— Октавия, — отпрянул Норт, — это глупо.
— Слишком поспешно и чересчур категорично. Да, я знаю. Поцелуй меня, Норт. Я хочу вспомнить, какой ты на вкус. Мне не хватало тебя все это время.
Если бы не стол, Норт отодвинулся бы от нее. Никогда в жизни она не испытывала такой благодарности к обычному предмету мебели.
Ну разве еще к кровати Норта двенадцать лет назад.
Обхватив Норта за шею, Октавия потянулась всем телом, приподнялась на цыпочки и припечатала его губы поцелуем.
Он стоял не двигаясь, как статуя, как скала, и все равно Октавии стало намного легче. Неужели она безразлична ему? Нет, не может быть. Он желал ее, но сопротивлялся. Зачем?
Наконец она отстранилась.
— Все стало другим. На вкус ты теперь совсем не такой, каким был в ту ночь.
— Не хватает горечи слез.
— Ах да. — Теперь она вспомнила. — Мы ведь тогда оба разревелись.
Он кивнул:
— Помню.
— Ты был таким нежным, таким ласковым.
— Я был глупым, неумелым и выставил себя полным идиотом.
— Ты был прекрасен. Только это и вспоминай.
Не дожидаясь, пока он начнет спорить, она прижалась к этому большому теплому телу, слушая, как его сердце стучит ей в грудь, чувствуя, как сквозь тонкую ткань платья согревает его тепло. Поднявшись на цыпочки, Октавия, не испытывая ни сомнений, ни сожалений, снова прижалась к нему губами.
Настоящий мужчина — и такой сладкий.
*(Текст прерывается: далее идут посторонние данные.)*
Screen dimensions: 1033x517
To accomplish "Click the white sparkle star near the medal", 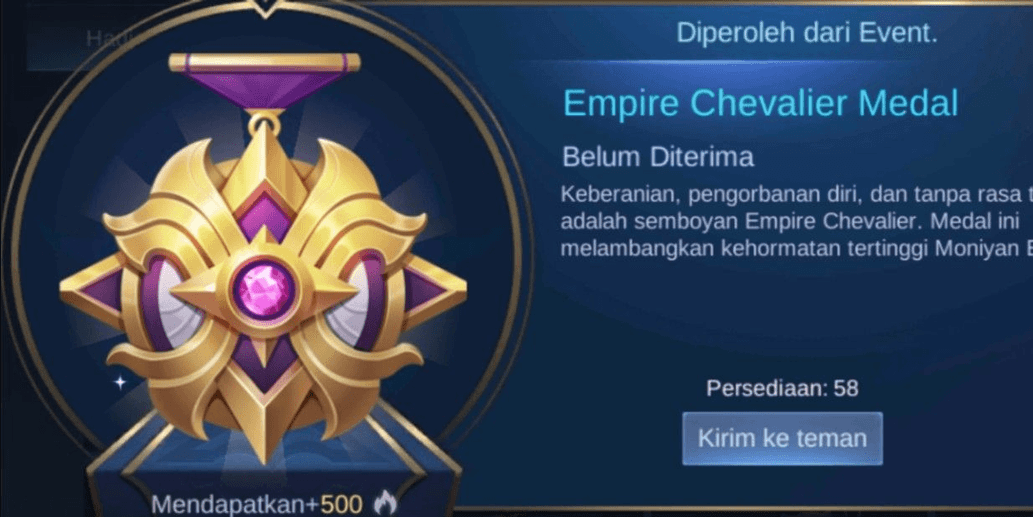I will point(120,382).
Октавия не могла от него оторваться, лаская его языком, покусывая зубами. Она была готова съесть его. И когда у него напряглись руки, Октавия застонала, осознав свою победу. Он откликнулся на ее призыв!
Только, вместо того чтобы еще сильнее прижать ее к себе, Норт вдруг отодвинулся.
Дыхание сбилось, глаза заблестели.
— Не искушай меня, Ви.
Она умышленно прижалась к нему бедрами.
— А тебя можно соблазнить, Норри?
Норт издал горлом какой-то звук. Ей показалось, что он зарычал.
— О черт! Да!
— А что тебя привлекает больше? — Она повела пальцем по его руке. — Возможность переспать или я?
— Ты. Только ты.
Вдруг онемевшими пальцами она принялась расстегивать на нем жилет, а потом резкими движениями стала срывать одежду. Покончив с жилетом, Октавия наткнулась на тонкое полотно рубашки. Выдернув ее из брюк, погладила шелковистую кожу на спине. Норт не остановил, напротив, поднял руки, потянул рубашку и кинул ее на пол.
Он был потрясающе красив. Красив переполнявшей мужественностью. Чувственностью, которая исходила от него. От его вида Октавию заколотила нервная дрожь.
— Вот и прекрасно. — Октавия прижалась губами к его плечу и лизнула солоноватую кожу. — Господи Боже, кто бы мог подумать, что мужчина может быть таким вкусным? — Она руками и губами ощущала его пронзительную сладость, тепло и мягкость. Вместо худого подростка — кожа да кости — перед ней стоял мужчина в полном соку, как сказала бы мать. Но он все равно был ее мальчиком, ее Норри, и голова от него шла кругом сильнее, чем от выпивки и опия.